On average, drugs administered in physicians’ offices cost $1400 more and the cost per single treatment in hospitals were an average of $7000 more than those purchased through specialty pharmacies. Hospitals charged, on average, 108% higher prices for the same drugs as specialty pharmacies and physician offices charged 22% higher.

Of note, the drug cost estimate in physician offices and hospitals did not include the cost of administering the drugs. In addition, while the markup amounts were estimated for a single treatment, all of the 10 drugs evaluated require multiple treatments.

“Specialty pharmacies lower a patient’s health care costs by preventing hospitals and physicians from charging exorbitant fees to buy and store specialty medicines themselves,” the authors wrote in the report. “Secure, direct delivery is more efficient and effective and reduces health care costs.”

The researchers identified the 10 drugs evaluated utilizing the list of top 25 drugs by spending in Medicare Part B in 2019 as well as consultation with AHIP’s member plans on the drugs commonly delivered through specialty pharmacies. They used medical and pharmacy claims data from the IBM MarketScan Commercial Database from January 1, 2018, to December 31, 2020 and calculated the 3-year average cost for a single treatment for each of the 3 settings.

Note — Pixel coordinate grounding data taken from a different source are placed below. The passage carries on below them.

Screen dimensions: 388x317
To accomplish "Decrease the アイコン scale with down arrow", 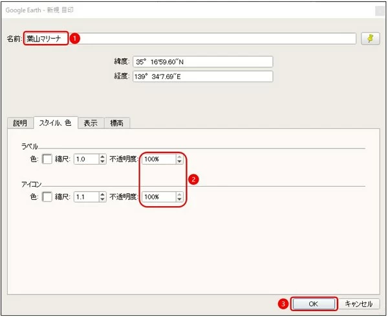I will (102, 200).
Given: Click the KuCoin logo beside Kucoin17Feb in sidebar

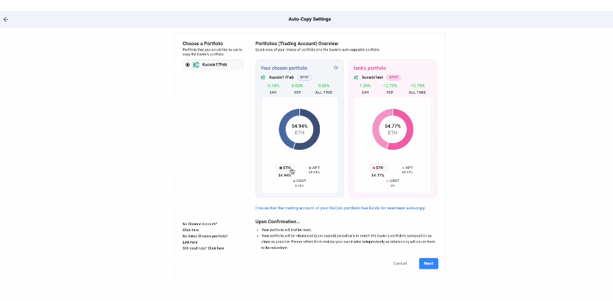Looking at the screenshot, I should pos(196,65).
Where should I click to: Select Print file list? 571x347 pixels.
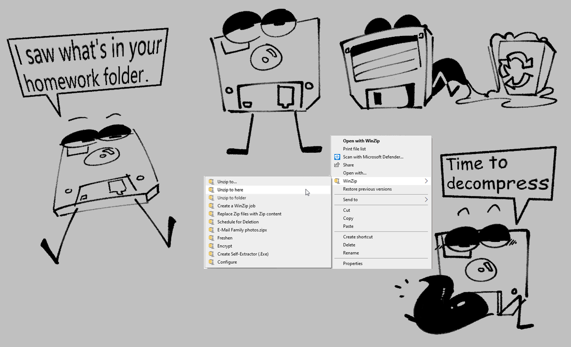354,149
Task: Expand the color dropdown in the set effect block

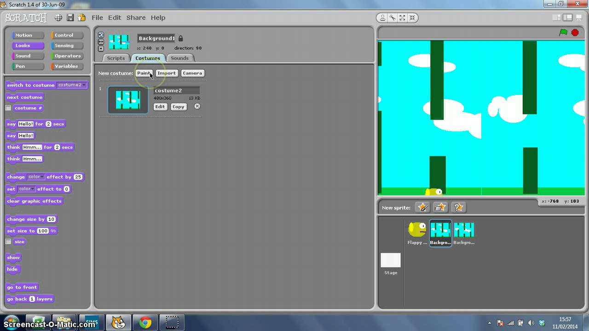Action: 26,189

The 3 drugs reviewed with biosimilars were:

  • Herceptin (trastuzumab, Genentech), which has 5 biosimilars available in the United States
    • Kanjinti, approved June 2019 and launched July 2019 from Amgen/Allergan
    • Ogivri, approved December 2017 and launched December 2019 from Viatris/Biocon
    • Ontruzant, approved January 2019 and launched April 2020 from Organon/Samsung Bioepis
    • Herzuma, approved December 2018 and launched March 2020 from Celltrion/Teva
    • Trazimera, approved March 2019 and launched February 2020 from Pfizer
  • Remicade (infliximab, Janssen Biotech), which has 4 biosimilars approved in the United States, but only 3 on the market
    • Renflexis, approved May 2017 and launched July 2017 from Organon/Samsung Bioepis
    • Avsola, approved December 2019 and launched July 2020 from Amgen
    • Inflectra, approved April 2016 and launched November 2016 from Celltrion/Pfizer
    • Ixifi, approved December 2017 from Pfizer, which has chosen not to market this product in the United States to avoid competition with Inflectra
  • Rituxan (rituximab, Biogen/Genentech), which has 3 biosimilars available in the United States
    • Truxima, approved November 2018 and launched November 2019 from Celltrion/Teva
    • Riabni, approved December 2020 and launched January 2020 from Amgen
    • Ruxience, approved July 2019 and launched January 2020 from Pfizer

Other drugs reviewed were Botox (onabotulinumtoxinA), Keytruda (pembrolizumab), Ocrevus (ocrelizumab), Opdivo (nivolumab), Prolia (denosumab), Tecentriq (atezolizumab), and Xolair (omalizumab). The indications covered by all 10 drugs covered the gambit, including various cancer indications, chronic migraine, multiple sclerosis, osteoporosis, psoriasis, Crohn disease, rheumatoid arthritis, and asthma.

Prolia had the largest markups, on average 215% in hospitals and 49% in physicians’ offices, compared with specialty pharmacies. The smallest hospital market was 76% for Xolair and the smallest physicians’ office markup was 7% for Rituxan.

“The data are clear, specialty pharmacies lower patient costs by preventing hospitals and physicians from charging patients, families, and employers excessively high prices to buy and store specialty medicines themselves,” Matt Eyles, president and CEO of AHIP, said in a statement. “Secure, direct delivery is a safe and smart competitive alternative that improves affordability and access for everyone.”